PAUL LAURENZİ’YLE ÇIPLAKLIĞIN SANATI


1964 doğumlu, Fransız ressam Paul Laurenzi özellikle kadın figürleri erotizm, aşk, çıplaklık, tutku ve hüzün gibi kavramlar çevresinde çalışan bir ressam…

Resimlerinde ilk göze çarpan durum, ana tanrıça hatlarıyla (ona dolgun göğüslerin, geniş kalçanın ve hafif ayva göbeğin birleşimi diyoruz)  bize yönelik donuk, ciddi, dalgın yahut hüzünlü bakışlar atan kadınlar… Öyle ki; bazılarının memeleri transparan elbiselerinden dışarı fırlamışken, kalçalarının yuvarlaklığı sandalyeden taşmışken, jartiyerleri eteklerinin altından görünürken hayli seksi oldukları kadar, hayli kadınsal bir duyarlılığı, anaçlığı, zarafeti ve özgüveni taşıyorlar.
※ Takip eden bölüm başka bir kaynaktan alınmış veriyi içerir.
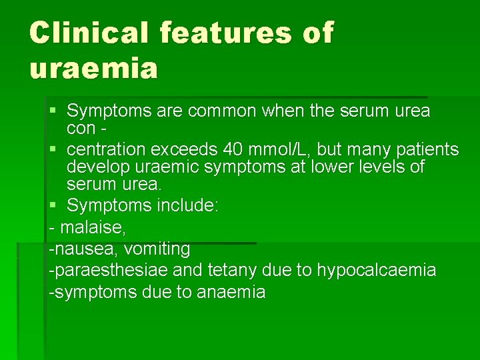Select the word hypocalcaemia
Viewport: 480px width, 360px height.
[x=376, y=270]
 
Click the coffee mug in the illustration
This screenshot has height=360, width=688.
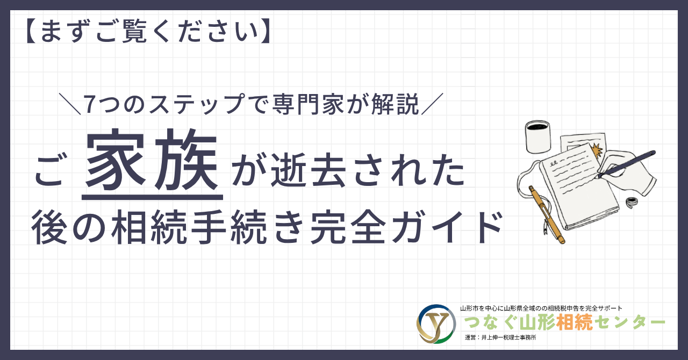(x=538, y=136)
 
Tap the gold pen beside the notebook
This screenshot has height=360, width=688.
(x=547, y=214)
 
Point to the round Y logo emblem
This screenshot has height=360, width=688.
(x=436, y=324)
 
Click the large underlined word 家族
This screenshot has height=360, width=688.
(x=152, y=160)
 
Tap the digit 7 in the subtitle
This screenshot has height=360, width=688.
(x=89, y=104)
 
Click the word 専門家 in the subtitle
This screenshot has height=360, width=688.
(x=309, y=104)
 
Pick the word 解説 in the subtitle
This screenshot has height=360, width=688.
(x=395, y=104)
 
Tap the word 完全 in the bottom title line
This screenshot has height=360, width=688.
(x=348, y=227)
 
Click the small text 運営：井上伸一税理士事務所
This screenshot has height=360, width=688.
(x=500, y=337)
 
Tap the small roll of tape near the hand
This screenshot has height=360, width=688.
(x=632, y=202)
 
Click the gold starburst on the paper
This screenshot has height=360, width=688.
(x=597, y=150)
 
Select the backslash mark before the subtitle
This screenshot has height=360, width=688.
(x=70, y=104)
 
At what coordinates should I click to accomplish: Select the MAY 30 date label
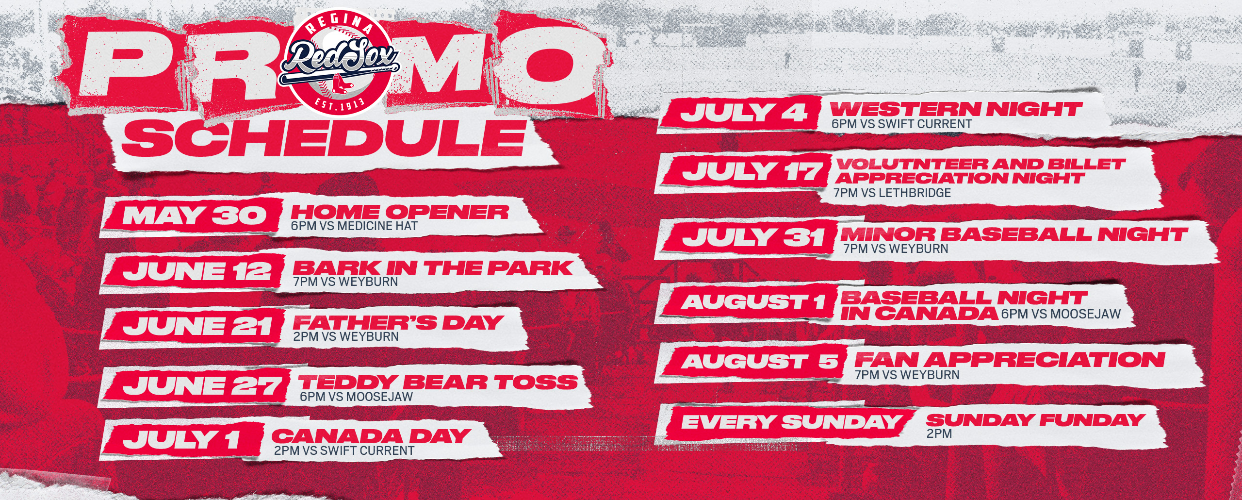pyautogui.click(x=194, y=216)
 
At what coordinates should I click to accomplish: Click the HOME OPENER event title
pyautogui.click(x=400, y=212)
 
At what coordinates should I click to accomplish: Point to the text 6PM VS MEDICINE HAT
pyautogui.click(x=354, y=226)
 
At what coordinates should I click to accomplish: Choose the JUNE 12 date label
pyautogui.click(x=196, y=271)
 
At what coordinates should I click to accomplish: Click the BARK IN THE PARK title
pyautogui.click(x=433, y=267)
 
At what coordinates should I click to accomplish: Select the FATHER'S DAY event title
pyautogui.click(x=397, y=322)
Laurenzi figürlerini genellikle esmerlerden yana tercih ederken, kimi zaman kumral ve kızıl figürlere de rastlıyoruz. Bazen, bu figürler Klimt’ın resimlerindeki gibi yan yana da bulunabiliyor. Şüphesiz ki, vücut hatlarıyla ve erotik duruşlarıyla Klimt’ın kadınlarından daha baskınlar ve şehvetliler… Kimi resmilerde cinsel ilişkiye girerken de görebiliyoruz onları.


Fakat, erkek figürlerin yüzleri belli belirsiz, ucubik yahut vücut hatları kadınlara oranla incecik… Bu da, tersinden bir göndermeyle kadının cinsel ilişkide bir obje olmadığını ve aksine, ilişkiyi onun şekillendirdiğini, başat olanın onun varlığı olduğunu kanıtlıyor.

Gerek figür kullanımları gerek renk geçişleri anlamında, sanki Ortaçağ şatolarını süsleyen gizemli bir yanı bulunuyor Laurenzi’nin tablolarının.